Visualize the differences between model predictions.

In [None]:
# Calculate pairwise differences between models
if len(prob_maps) >= 2:
    model_names_list = list(prob_maps.keys())
    n_models = len(model_names_list)
    
    # Calculate mean absolute differences
    diff_matrix = np.zeros((n_models, n_models))
    
    for i, name1 in enumerate(model_names_list):
        for j, name2 in enumerate(model_names_list):
            if i != j:
                diff = np.abs(prob_maps[name1] - prob_maps[name2]).mean()
                diff_matrix[i, j] = diff
    
    # Plot heatmap
    fig, ax = plt.subplots(figsize=(10, 8))
    im = ax.imshow(diff_matrix, cmap='YlOrRd', vmin=0)
    
    # Set ticks
    ax.set_xticks(range(n_models))
    ax.set_yticks(range(n_models))
    ax.set_xticklabels(model_names_list, rotation=45, ha='right')
    ax.set_yticklabels(model_names_list)
    
    # Add text annotations
    for i in range(n_models):
        for j in range(n_models):
            text = ax.text(j, i, f'{diff_matrix[i, j]:.4f}',
                          ha="center", va="center", color="black", 
                          fontsize=11, fontweight='bold')
    
    ax.set_title('Mean Absolute Difference Between Model Predictions',
                fontsize=14, fontweight='bold', pad=20)
    
    cbar = plt.colorbar(im, ax=ax, fraction=0.046, pad=0.04)
    cbar.set_label('Mean Absolute Difference', fontsize=11, rotation=270, labelpad=20)
    
    plt.tight_layout()
    plt.savefig(figures_dir / 'models_difference_heatmap.png', 
                dpi=300, bbox_inches='tight')
    plt.show()
    
    print(f"Saved: {figures_dir / 'models_difference_heatmap.png'}")

## 10. Save Comparison Summary

In [None]:
# Save summary report
summary_path = outputs_dir / 'all_models_comparison_summary.txt'
with open(summary_path, 'w', encoding='utf-8') as f:
    f.write("="*80 + "\n")
    f.write("ALL MODELS COMPARISON SUMMARY\n")
    f.write("="*80 + "\n\n")
    
    f.write("DEFORESTATION STATISTICS:\n")
    f.write("-"*80 + "\n")
    for data in stats_data:
        f.write(f"\n{data['Model']}:\n")
        f.write(f"  Deforestation: {data['Deforestation (%)']:.2f}%\n")
        f.write(f"  Area: {data['Area (km²)']:.2f} km²\n")
        f.write(f"  Mean Probability: {data['Mean Probability']:.4f}\n")
    
    if len(cnn_binary_maps) >= 2:
        f.write("\n\nCNN MODELS AGREEMENT:\n")
        f.write("-"*80 + "\n")
        for i, (count, pct) in enumerate(zip(agreement_counts, agreement_pcts)):
            f.write(f"  {i} models agree: {count:,} pixels ({pct:.2f}%)\n")
    
    f.write("\n\nGENERATED FIGURES:\n")
    f.write("-"*80 + "\n")
    f.write("  - all_models_probability_comparison.png\n")
    f.write("  - all_models_binary_comparison.png\n")
    f.write("  - all_models_statistics_comparison.png\n")
    f.write("  - cnn_models_agreement.png\n")
    f.write("  - models_difference_heatmap.png\n")

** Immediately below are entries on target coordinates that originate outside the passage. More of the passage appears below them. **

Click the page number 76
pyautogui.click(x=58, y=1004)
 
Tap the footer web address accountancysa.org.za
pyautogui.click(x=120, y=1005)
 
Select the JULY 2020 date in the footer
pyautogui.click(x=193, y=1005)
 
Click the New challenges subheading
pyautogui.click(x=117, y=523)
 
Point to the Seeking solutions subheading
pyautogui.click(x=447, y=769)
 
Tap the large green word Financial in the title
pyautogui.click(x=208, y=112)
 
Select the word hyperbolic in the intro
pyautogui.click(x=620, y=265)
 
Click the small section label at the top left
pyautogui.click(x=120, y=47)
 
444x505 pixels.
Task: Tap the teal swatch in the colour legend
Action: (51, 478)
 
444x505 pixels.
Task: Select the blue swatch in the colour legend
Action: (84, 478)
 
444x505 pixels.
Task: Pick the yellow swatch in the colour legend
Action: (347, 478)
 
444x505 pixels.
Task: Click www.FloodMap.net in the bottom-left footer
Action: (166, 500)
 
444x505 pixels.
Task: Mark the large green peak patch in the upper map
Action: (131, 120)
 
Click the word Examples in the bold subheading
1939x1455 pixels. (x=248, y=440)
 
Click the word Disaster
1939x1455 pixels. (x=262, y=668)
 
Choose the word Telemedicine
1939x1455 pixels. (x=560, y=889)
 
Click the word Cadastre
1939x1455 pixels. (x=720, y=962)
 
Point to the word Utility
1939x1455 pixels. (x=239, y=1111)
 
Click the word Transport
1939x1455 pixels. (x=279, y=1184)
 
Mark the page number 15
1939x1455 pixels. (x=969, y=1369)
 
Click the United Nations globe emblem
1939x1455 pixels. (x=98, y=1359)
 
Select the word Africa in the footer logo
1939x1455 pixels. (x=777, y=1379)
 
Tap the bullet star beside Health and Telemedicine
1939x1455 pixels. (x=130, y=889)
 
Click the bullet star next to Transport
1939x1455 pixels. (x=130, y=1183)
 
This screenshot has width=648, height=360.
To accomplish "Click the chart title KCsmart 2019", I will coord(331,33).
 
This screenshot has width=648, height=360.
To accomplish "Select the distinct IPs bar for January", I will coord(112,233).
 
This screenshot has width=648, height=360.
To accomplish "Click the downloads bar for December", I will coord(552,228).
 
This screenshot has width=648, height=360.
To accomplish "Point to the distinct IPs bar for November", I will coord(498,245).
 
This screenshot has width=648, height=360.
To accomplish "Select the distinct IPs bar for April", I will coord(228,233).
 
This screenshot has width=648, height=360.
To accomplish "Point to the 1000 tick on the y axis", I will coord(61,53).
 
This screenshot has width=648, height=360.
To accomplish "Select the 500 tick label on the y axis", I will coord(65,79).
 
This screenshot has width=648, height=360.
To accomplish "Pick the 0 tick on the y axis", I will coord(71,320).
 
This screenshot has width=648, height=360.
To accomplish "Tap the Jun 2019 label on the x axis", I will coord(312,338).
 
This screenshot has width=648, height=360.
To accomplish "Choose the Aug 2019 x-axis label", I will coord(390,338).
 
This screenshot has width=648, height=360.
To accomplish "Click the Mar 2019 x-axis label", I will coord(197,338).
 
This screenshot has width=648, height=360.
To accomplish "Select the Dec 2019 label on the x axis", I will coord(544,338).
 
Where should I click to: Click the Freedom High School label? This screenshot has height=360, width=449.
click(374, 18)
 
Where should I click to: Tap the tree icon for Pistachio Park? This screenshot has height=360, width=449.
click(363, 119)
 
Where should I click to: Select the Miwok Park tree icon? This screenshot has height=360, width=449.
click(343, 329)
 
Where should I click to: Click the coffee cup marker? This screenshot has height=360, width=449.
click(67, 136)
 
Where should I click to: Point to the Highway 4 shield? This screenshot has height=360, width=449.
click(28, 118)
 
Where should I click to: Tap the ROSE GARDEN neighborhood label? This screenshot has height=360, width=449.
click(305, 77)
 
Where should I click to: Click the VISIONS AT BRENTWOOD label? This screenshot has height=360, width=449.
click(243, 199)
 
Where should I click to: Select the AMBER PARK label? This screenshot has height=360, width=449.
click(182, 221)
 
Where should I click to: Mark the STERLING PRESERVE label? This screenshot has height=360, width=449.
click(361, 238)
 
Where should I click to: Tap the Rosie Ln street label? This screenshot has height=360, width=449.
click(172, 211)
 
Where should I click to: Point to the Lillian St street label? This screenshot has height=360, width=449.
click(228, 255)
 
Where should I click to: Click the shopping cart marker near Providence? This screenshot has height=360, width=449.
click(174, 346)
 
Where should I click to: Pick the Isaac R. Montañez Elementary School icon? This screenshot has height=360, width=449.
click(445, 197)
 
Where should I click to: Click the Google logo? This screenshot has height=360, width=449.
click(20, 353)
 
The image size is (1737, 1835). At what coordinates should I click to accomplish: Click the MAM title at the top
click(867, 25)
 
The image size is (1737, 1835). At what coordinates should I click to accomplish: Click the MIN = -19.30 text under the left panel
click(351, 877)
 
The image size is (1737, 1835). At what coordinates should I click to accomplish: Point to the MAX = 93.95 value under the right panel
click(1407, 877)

print(f"Summary saved to: {summary_path}")

# Display summary
with open(summary_path, 'r', encoding='utf-8') as f:
    print("\n" + f.read())

## 11. Summary

This notebook has generated comprehensive comparisons between all 4 deforestation detection models:

**Visualizations created:**
1. Side-by-side probability maps (2×2 grid)
2. Side-by-side binary classification maps (2×2 grid)
3. Statistics comparison (bar charts)
4. CNN models agreement analysis
5. Model differences heatmap

**Key insights:**
- Compare deforestation estimates across different model architectures
- Identify areas of high agreement (high confidence predictions)
- Identify areas of disagreement (uncertain predictions)
- Evaluate trade-offs between CNN models and traditional ML (Random Forest)

All figures have been saved to `figures/` directory for inclusion in your thesis.